The MIT Energy Research Council

Engine on a chip promises to best the battery

MIT researchers are putting a tiny gas-turbine engine inside a silicon chip about the size of a quarter. The resulting device could run 10 times longer than a battery of the same weight can, powering laptops, cell phones, radios, and other electronic devices.

It could also dramatically lighten the load for people who can't connect to a power grid, including soldiers who now must carry many pounds of batteries for a three-day mission—all at a reasonable price.

The researchers say that in the long term, mass production could bring the per-unit cost of power from microengines close to that of power from today's large gas-turbine power plants.

Making things tiny is all the rage. The field—called microelectromechanical systems, or MEMS—grew out of the computer industry's stunning success in developing and using micro technologies. “Forty years ago, a computer filled up a whole building," said Professor Alan Epstein of the Department of Aeronautics and Astronautics. “Now we all have microcomputers on our desks and inside our thermostats and our watches."
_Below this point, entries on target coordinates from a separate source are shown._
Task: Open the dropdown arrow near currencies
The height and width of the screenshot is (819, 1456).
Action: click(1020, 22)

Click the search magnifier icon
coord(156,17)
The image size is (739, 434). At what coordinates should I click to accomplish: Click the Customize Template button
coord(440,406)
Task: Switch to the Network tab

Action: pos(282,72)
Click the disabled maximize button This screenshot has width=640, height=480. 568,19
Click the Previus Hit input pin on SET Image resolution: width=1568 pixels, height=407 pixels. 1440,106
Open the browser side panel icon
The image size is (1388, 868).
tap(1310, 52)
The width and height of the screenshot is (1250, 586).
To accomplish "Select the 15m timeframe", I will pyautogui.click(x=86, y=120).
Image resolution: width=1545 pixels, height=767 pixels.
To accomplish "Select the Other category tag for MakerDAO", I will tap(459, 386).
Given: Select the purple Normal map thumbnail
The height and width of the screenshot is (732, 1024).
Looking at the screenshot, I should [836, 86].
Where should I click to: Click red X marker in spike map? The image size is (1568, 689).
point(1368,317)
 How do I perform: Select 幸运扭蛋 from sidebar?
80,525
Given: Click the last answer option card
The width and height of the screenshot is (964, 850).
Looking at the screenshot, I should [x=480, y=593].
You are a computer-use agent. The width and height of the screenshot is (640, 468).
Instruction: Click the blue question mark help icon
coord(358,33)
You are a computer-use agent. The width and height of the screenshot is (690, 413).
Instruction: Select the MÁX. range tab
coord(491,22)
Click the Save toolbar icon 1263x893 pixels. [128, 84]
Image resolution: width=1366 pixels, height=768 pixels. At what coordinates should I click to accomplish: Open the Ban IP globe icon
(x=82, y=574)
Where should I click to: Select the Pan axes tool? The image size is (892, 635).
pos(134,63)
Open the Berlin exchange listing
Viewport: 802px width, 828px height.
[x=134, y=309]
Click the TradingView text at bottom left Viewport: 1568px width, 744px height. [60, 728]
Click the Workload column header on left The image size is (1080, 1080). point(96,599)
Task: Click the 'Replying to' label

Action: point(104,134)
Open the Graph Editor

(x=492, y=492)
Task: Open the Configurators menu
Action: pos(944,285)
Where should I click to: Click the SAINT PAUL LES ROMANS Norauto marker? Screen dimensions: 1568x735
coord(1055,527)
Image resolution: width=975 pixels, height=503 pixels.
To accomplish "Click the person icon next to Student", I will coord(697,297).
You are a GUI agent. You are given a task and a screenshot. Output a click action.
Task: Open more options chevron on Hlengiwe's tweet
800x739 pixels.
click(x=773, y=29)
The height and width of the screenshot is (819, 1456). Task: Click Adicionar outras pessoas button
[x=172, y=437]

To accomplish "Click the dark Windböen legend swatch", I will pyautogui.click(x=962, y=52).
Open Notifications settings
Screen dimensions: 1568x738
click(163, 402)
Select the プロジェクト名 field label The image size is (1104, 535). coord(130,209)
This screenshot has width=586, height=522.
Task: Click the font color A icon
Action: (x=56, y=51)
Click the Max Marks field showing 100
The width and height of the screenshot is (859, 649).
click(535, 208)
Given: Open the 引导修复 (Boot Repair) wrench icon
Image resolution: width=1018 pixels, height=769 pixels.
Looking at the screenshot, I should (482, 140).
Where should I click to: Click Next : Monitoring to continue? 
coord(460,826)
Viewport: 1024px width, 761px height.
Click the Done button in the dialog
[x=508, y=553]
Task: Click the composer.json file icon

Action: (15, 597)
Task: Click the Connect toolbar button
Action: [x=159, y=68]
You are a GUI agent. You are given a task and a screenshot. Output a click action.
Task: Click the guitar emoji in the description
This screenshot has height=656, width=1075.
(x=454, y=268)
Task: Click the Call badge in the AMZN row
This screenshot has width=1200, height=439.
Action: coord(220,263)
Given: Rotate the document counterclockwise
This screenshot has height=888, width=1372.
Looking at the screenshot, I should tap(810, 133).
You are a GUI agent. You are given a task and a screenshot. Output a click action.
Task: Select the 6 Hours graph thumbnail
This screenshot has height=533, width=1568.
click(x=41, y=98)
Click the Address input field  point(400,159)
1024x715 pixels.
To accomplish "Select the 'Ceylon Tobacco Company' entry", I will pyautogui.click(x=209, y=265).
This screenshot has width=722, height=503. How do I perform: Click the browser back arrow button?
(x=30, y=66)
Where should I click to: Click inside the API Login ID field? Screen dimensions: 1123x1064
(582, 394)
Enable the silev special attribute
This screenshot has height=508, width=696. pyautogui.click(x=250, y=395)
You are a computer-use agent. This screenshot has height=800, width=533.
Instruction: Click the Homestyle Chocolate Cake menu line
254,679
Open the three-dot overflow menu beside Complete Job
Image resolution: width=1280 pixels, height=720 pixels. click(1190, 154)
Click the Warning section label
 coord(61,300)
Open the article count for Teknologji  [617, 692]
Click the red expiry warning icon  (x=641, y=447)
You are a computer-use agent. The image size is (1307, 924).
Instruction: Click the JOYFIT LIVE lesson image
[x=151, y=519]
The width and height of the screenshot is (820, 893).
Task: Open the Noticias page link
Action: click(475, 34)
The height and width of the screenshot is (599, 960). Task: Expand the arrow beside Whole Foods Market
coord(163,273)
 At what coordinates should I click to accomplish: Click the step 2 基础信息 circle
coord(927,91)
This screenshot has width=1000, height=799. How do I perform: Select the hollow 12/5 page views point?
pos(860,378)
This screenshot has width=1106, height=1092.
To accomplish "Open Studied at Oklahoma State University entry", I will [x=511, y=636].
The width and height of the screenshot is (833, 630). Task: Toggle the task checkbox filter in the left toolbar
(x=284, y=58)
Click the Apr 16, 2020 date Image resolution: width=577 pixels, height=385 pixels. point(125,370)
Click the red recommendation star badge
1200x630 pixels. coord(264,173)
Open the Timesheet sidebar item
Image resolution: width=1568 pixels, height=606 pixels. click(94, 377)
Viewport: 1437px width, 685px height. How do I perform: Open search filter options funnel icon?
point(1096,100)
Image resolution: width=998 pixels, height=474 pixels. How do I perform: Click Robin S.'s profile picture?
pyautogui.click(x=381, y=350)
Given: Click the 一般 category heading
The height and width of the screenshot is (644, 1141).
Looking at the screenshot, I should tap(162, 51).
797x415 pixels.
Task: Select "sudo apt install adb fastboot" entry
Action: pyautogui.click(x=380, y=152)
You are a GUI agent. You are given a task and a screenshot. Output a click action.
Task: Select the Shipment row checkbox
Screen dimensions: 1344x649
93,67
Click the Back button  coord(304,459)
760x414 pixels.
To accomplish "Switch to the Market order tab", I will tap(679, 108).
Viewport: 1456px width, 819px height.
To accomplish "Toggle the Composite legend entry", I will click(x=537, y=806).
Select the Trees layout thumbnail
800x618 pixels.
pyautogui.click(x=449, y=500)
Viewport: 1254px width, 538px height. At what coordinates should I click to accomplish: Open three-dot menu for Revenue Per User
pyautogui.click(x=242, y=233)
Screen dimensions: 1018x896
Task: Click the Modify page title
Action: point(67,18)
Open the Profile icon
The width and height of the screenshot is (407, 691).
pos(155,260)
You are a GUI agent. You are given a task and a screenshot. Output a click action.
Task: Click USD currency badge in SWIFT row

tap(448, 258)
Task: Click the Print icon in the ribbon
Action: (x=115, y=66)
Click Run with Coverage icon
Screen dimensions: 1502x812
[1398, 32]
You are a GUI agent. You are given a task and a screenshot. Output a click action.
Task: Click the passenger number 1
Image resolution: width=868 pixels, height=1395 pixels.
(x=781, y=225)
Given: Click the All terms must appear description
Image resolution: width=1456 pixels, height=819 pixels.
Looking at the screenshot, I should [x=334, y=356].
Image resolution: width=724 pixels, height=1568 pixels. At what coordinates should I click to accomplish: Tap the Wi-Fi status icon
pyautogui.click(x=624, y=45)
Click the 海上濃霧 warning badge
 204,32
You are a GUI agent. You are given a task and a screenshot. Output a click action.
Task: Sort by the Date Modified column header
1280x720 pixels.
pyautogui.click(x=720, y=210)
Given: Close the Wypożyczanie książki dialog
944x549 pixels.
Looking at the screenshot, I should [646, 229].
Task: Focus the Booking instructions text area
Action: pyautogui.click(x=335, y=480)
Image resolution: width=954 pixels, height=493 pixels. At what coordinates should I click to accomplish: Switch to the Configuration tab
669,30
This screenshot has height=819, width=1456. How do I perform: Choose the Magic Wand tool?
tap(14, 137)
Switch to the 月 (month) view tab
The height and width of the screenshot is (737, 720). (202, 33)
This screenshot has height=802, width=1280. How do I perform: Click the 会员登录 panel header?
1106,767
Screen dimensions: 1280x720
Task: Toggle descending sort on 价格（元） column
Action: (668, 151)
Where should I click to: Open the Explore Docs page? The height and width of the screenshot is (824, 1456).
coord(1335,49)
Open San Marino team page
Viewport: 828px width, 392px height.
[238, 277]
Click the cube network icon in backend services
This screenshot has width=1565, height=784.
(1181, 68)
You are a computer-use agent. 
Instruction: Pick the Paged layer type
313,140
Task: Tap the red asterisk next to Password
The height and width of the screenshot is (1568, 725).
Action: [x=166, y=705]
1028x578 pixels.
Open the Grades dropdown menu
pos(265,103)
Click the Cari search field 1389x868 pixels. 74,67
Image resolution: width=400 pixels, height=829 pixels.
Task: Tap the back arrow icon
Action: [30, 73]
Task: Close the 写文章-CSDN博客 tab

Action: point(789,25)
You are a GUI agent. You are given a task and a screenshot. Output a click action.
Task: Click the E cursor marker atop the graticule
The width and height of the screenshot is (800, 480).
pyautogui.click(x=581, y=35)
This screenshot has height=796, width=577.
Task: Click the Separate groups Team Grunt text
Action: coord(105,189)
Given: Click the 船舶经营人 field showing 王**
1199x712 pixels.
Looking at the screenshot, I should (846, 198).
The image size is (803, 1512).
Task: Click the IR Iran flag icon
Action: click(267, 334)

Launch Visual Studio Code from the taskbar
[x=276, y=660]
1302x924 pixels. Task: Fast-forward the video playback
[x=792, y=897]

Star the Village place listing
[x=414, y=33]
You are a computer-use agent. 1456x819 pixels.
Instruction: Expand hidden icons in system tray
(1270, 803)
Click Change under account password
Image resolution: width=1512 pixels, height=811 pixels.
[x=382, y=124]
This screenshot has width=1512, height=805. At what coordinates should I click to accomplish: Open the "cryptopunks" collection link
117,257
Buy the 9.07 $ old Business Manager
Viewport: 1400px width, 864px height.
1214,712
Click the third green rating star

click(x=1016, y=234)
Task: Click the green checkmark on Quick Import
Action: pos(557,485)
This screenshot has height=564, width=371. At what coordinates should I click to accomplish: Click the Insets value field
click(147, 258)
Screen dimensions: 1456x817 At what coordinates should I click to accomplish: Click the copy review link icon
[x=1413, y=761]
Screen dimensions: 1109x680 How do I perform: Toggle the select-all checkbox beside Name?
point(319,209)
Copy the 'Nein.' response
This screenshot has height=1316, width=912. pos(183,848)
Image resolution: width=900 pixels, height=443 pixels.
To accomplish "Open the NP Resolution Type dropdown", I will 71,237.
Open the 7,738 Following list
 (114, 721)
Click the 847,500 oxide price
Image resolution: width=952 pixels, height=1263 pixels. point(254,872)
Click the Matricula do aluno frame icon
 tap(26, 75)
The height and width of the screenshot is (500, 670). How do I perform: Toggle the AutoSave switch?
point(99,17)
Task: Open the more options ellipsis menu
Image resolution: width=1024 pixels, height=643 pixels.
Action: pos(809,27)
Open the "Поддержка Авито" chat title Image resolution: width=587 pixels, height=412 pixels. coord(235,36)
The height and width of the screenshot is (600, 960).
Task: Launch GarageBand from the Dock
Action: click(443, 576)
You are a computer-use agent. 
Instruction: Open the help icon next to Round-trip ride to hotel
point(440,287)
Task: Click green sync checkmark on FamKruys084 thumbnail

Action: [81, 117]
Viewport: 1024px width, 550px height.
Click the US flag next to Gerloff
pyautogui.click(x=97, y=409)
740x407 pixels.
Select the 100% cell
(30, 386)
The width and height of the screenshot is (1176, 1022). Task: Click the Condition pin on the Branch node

While others are making miniature devices ranging from biological sensors to chemical processors, Epstein and a team of 20 faculty, staff, and students are looking to make power—personal power. “Big gas-turbine engines can power a city, but a little one could ‘power' a person," said Epstein, whose colleagues are spread among MIT's Gas Turbine Laboratory, Microsystems Technology Laboratories, and Laboratory for Electromagnetic and Electronic Systems.

Research Spotlight


Prof. Alan Epstein

Professor Alan Epstein holds tiny silicon components developed as part of the MIT program in microengine technology.